# Is this a meg tooth??



## bam_bam (Sep 1, 2014)

Wife's friend showed this to me and wanted to know what it came from. Is it just a regular shark or a meg tooth?


----------



## bam_bam (Sep 1, 2014)

Pic 2


----------



## bam_bam (Sep 1, 2014)

Sorry about the picture orientation they came off my phone.


----------



## dh88 (Sep 1, 2014)

looks like one to me.


----------



## GLS (Sep 2, 2014)

Yep.  Just a puppy, though.


----------



## ghadarits (Sep 2, 2014)

I'd say so. Only millions of years old. Lol ...great find.


----------



## slightly grayling (Sep 2, 2014)

Yes, nice find and mostly unbroken!


----------



## Nugefan (Sep 2, 2014)

I thought it was one of Nicks baby teeth ...


----------



## Flaustin1 (Sep 2, 2014)

My mama found one very close to lake hartwell two years ago.  Cool find indeed.


----------



## JustUs4All (Sep 2, 2014)

Meg or a very close relative.


----------



## HossBog (Oct 23, 2014)

Sorry, but who is Meg? Wouldn't want to meet her in the woods!

I really ain't teasing, what is a Meg?


----------



## Nicodemus (Oct 23, 2014)

Nugefan said:


> I thought it was one of Nicks baby teeth ...



Hey!!  



HossBog said:


> Sorry, but who is Meg? Wouldn't want to meet her in the woods!
> 
> I really ain't teasing, what is a Meg?




Meg is a Carcharodon Megalodon. The ancient cousin to the great white shark.
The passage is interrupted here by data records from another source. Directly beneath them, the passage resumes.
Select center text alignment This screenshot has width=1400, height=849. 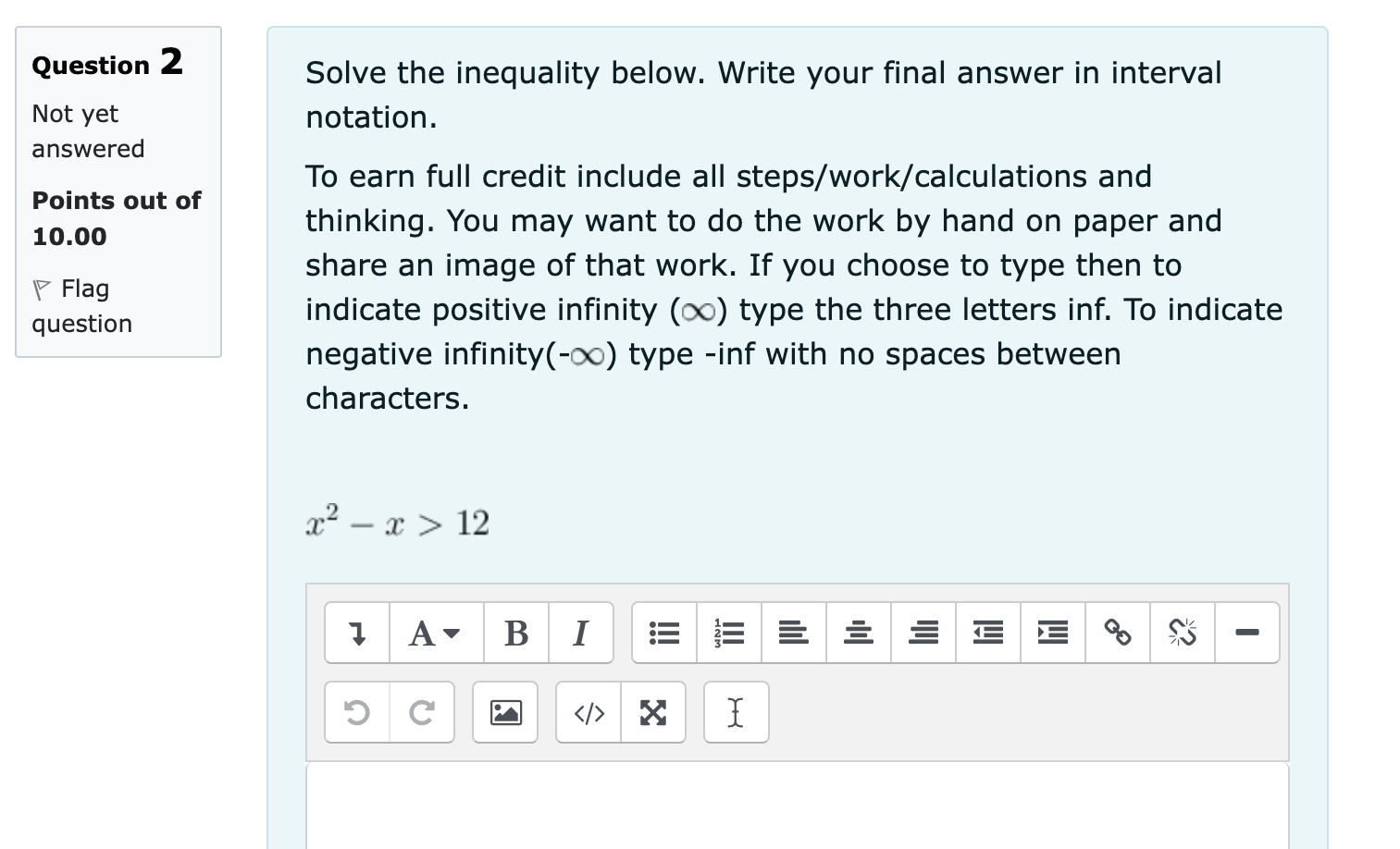(x=858, y=633)
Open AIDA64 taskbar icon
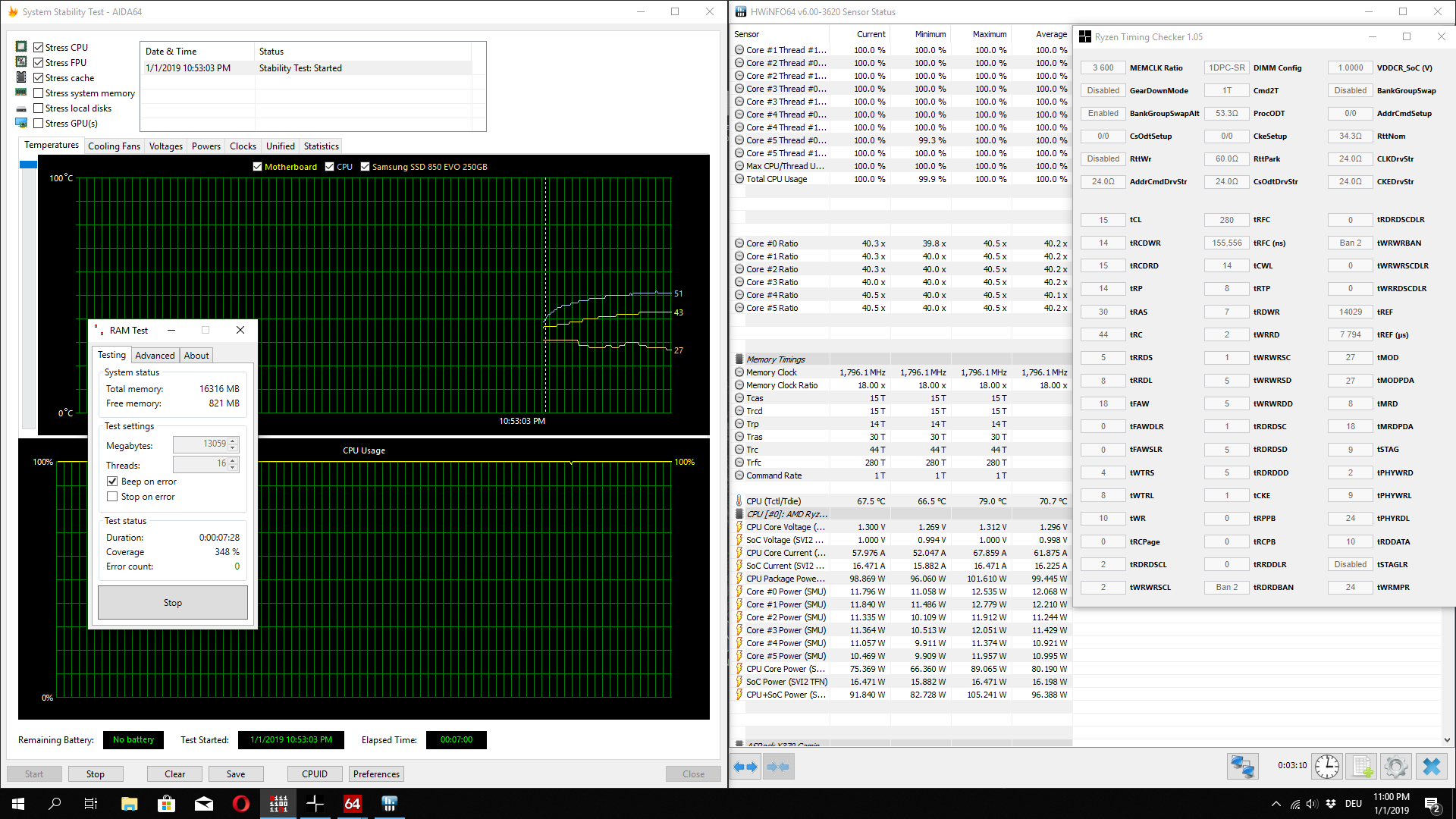The height and width of the screenshot is (819, 1456). pyautogui.click(x=353, y=804)
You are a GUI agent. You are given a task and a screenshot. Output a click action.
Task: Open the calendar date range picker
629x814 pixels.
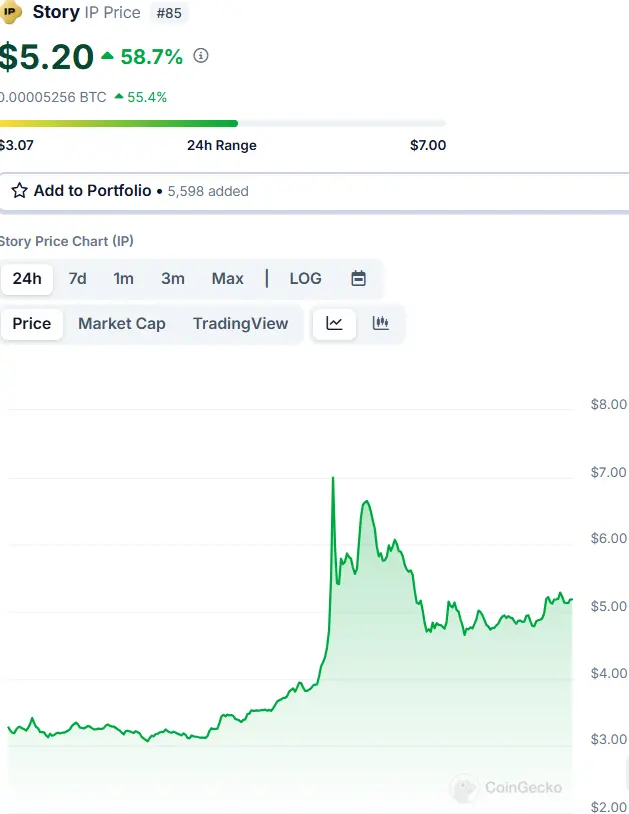tap(359, 278)
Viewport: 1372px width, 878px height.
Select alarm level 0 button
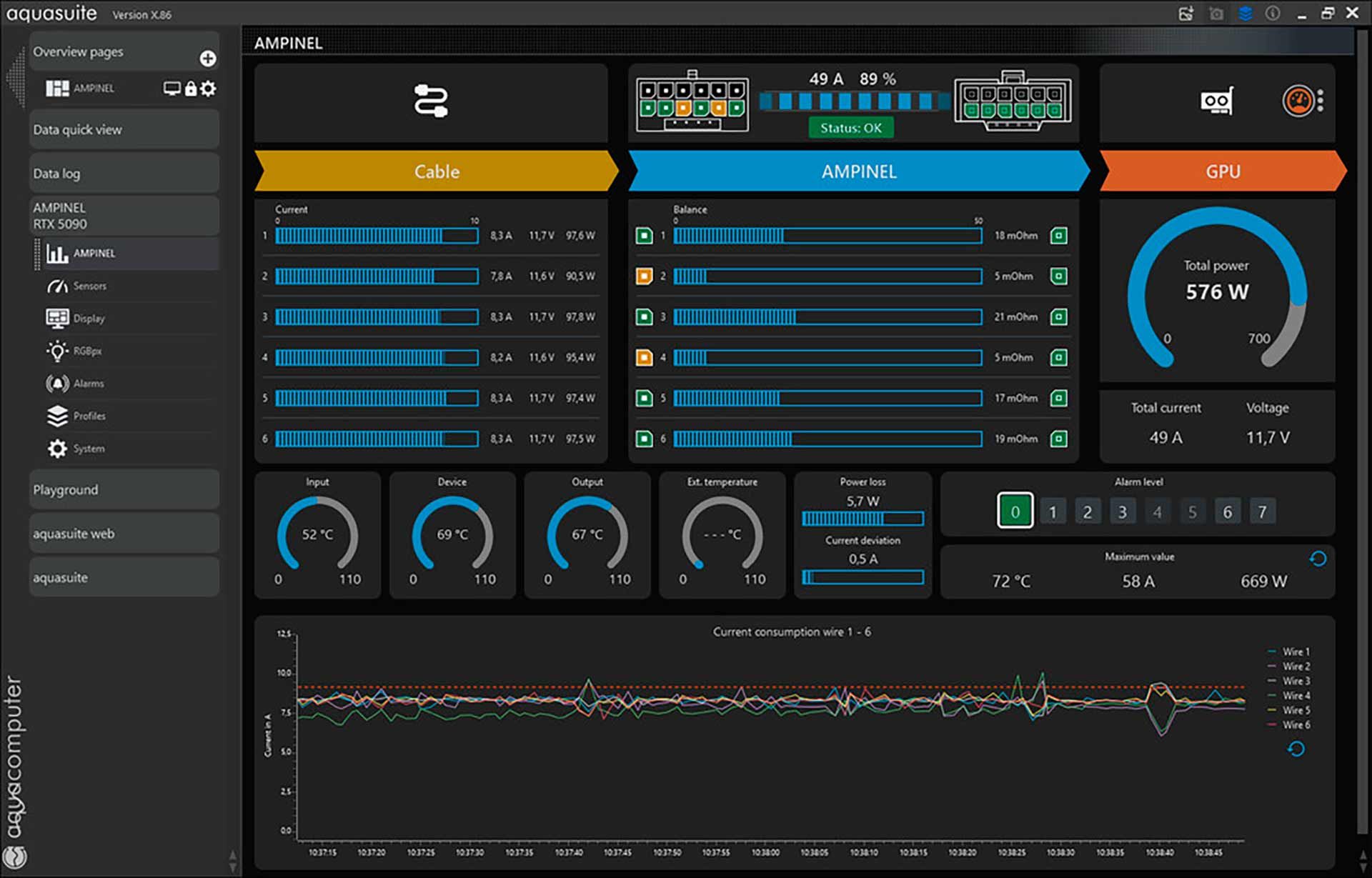pyautogui.click(x=1015, y=512)
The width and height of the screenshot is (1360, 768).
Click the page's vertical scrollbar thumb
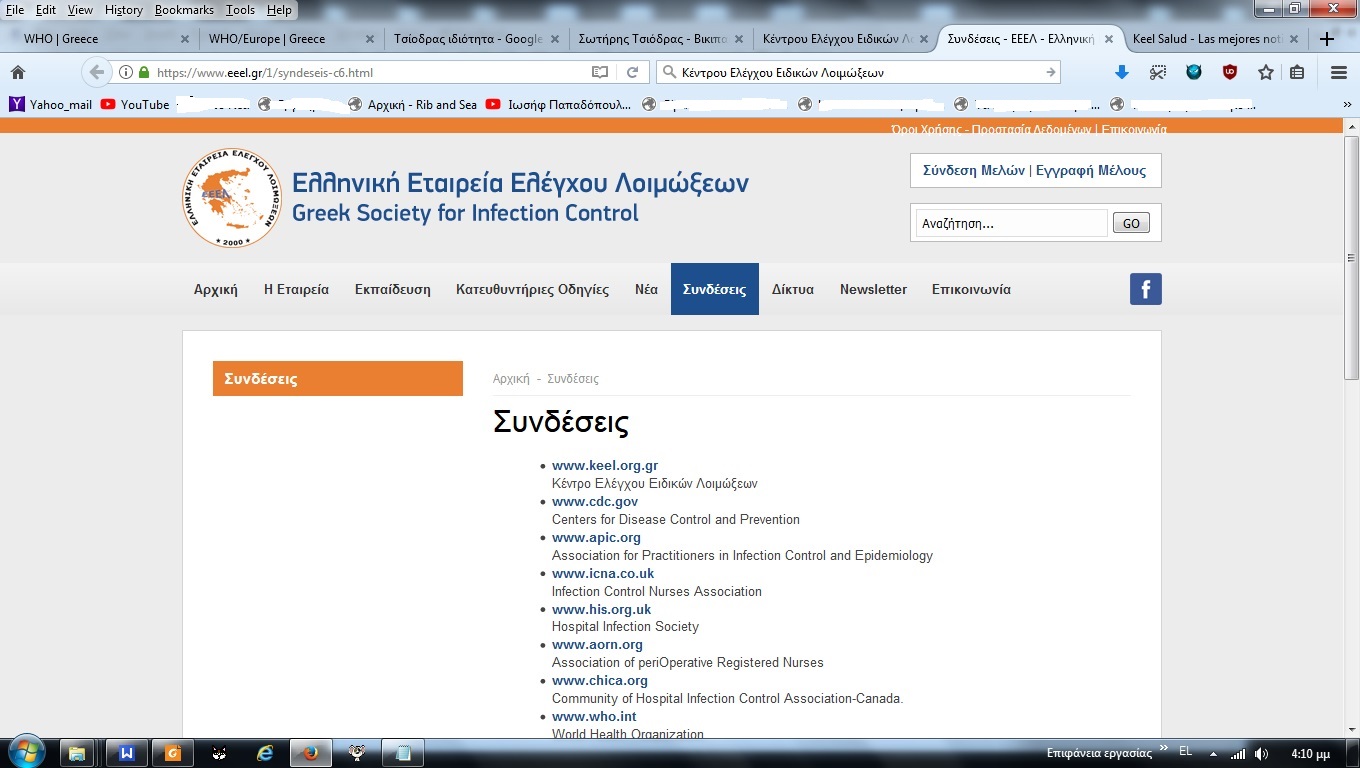1351,260
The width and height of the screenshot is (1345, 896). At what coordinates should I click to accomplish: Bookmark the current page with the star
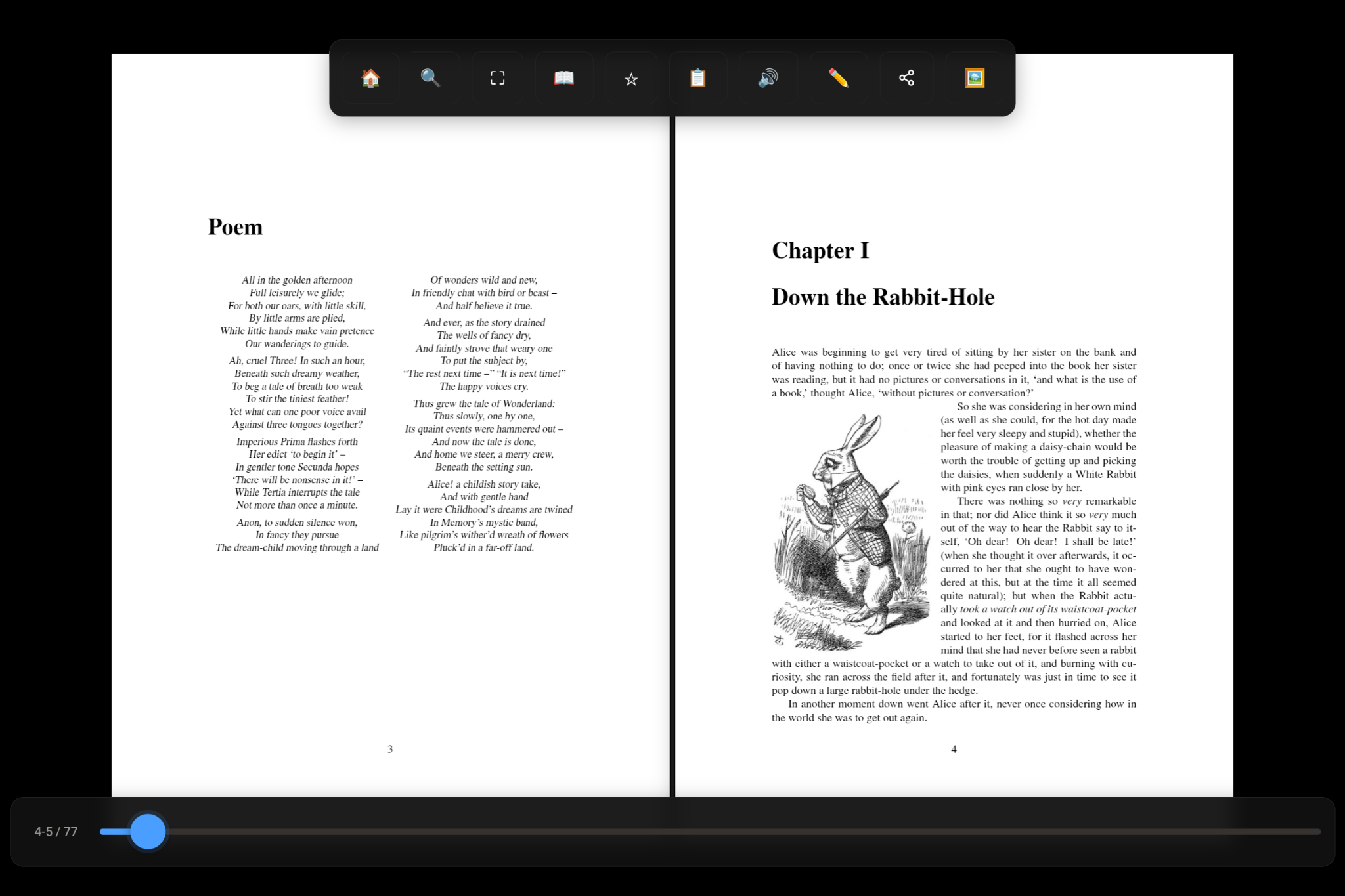[630, 78]
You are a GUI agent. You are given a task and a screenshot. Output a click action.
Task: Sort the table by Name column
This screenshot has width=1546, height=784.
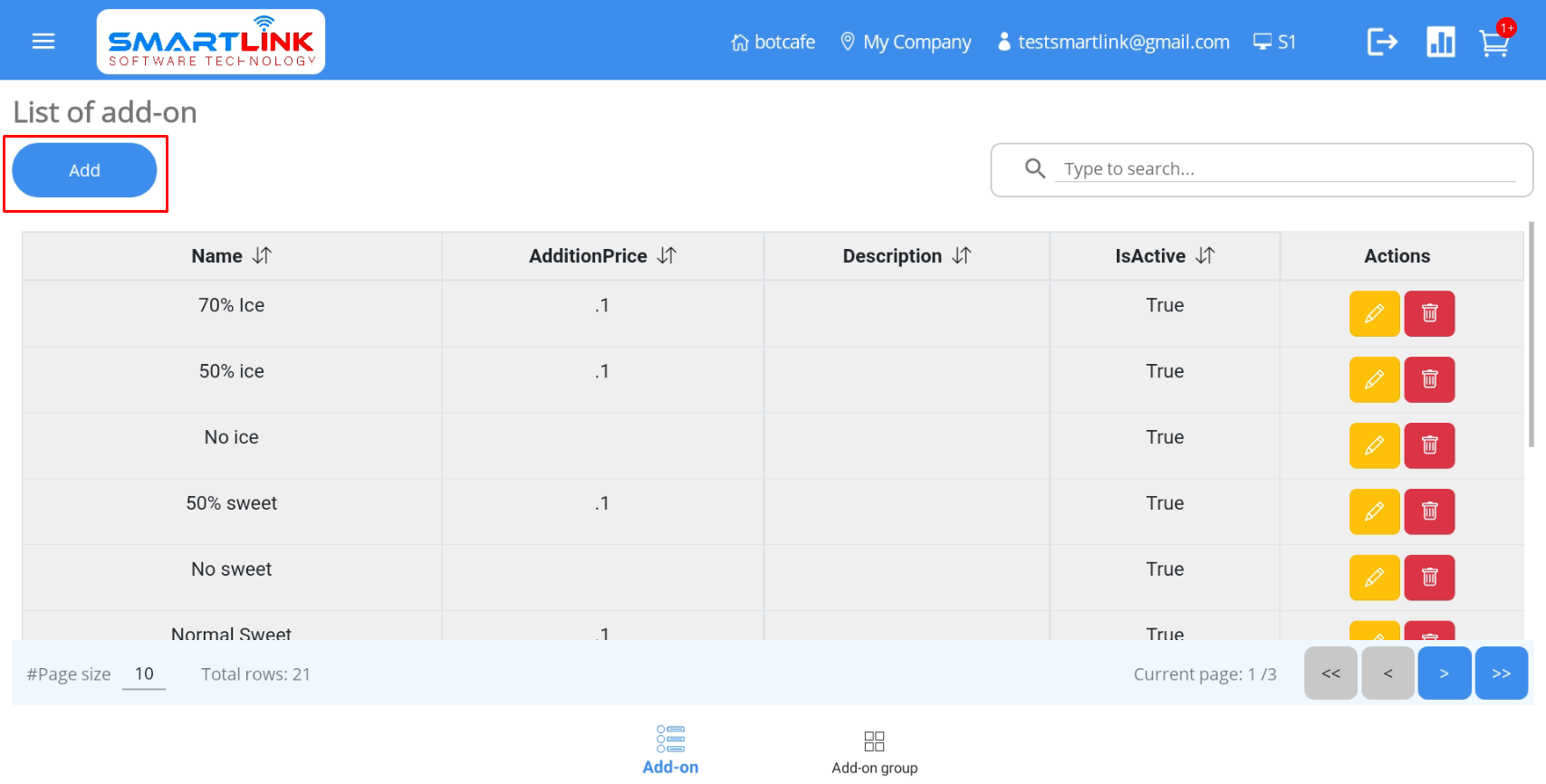click(262, 256)
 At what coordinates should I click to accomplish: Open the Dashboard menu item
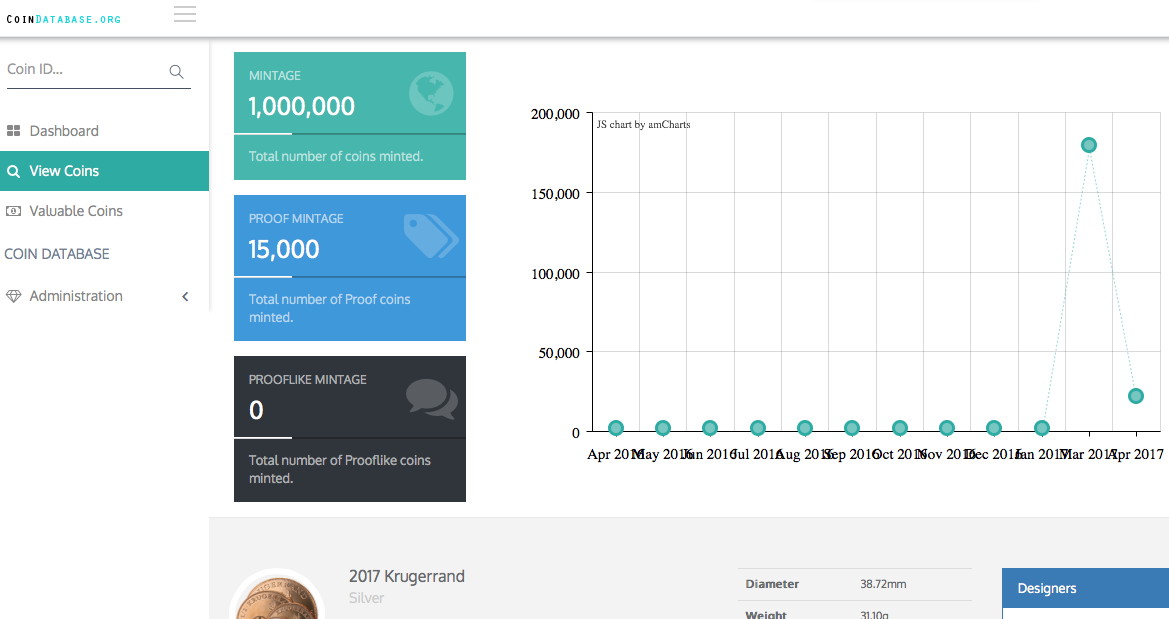click(x=64, y=131)
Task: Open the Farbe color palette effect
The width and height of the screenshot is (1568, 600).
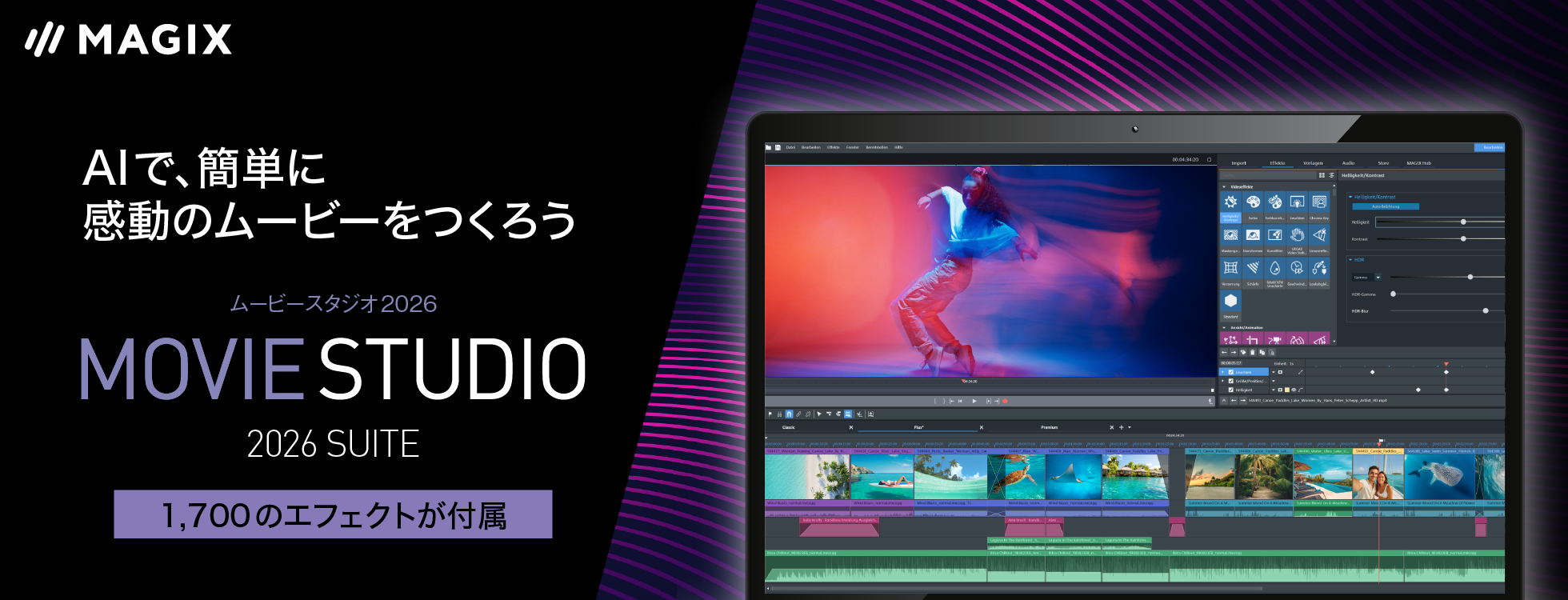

That tooth looks more like a fossil great white shark tooth.


----------



## RinggoldGa (Feb 20, 2017)

That's without a doubt a meg.  

The great whites don't have a bourlette.


----------



## Anvil Head (Feb 21, 2017)

HossBog said:


> Sorry, but who is Meg? Wouldn't want to meet her in the woods!
> 
> I really ain't teasing, what is a Meg?


 
Alabama kicked her out. She had to change her name and move to Fla panhandle back country once she lost her only tooth. Goes by Flossy now, I believe.


----------